O peor aún: las “explicaciones” que daban a esos casos la mayor parte de los médicos de las zonas contaminadas a sueldo de instituciones locales eran meramente circunstanciales. O no daban ninguna: que justamente allí ciertos tipos de cáncer, las malformaciones de fetos, las intoxicaciones fueran muy superiores a la medida nacional obedecía a alguna insondable voluntad divina, llegó a decir un médico.

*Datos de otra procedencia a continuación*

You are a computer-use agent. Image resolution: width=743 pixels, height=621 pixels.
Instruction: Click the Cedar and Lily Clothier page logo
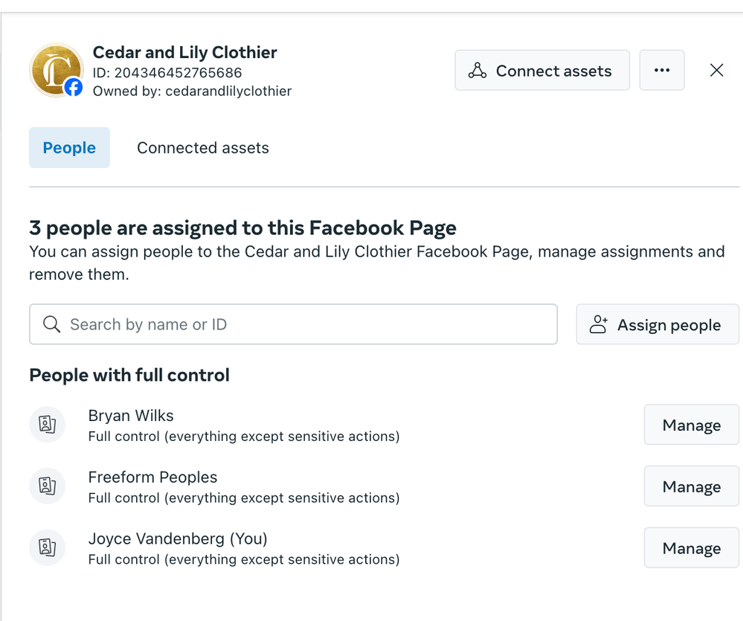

Carrasco recorrió palmo a palmo las provincias afectadas y fue desatando tramas de complicidades que involucraban a las empresas responsables de las contaminaciones, al poder político local y nacional, a universidades y a médicos que para no perder su trabajo en zonas donde esas compañías son casi que el único gran empleador privado preferían repetir el verso o callar.

Acosen al denunciante

Incontables “visitas” de funcionarios de la transnacional Monsanto, fabricante del glifosato, sufrió el científico; su laboratorio fue atacado por “desconocidos” y sobre todo fue sometido a una campaña descomunal destinada a desacreditarlo.

Los grupos de vecinos de barrios fumigados lo siguen considerando aún poco menos que un redentor, pero buena parte de sus pares le hicieron el vacío. A los pocos años murió.

Los Monsanto Papers, una serie de investigaciones periodísticas iniciadas en Francia a partir de documentación interna de la compañía hoy propiedad de la transnacional alemana Bayer, reveló que esas prácticas de desprestigio a los científicos críticos eran habituales y minuciosamente planificadas, al igual que las presiones y operaciones de compra de periodistas, políticos, técnicos.

Lo siguen siendo, porque las revelaciones continúan y demuestran su permanencia en el tiempo.

Mónica Lopes Ferreira es, muy probablemente, una de sus víctimas actuales en este granero sojero del mundo en el que la desprotección que padece gente como ella es patente.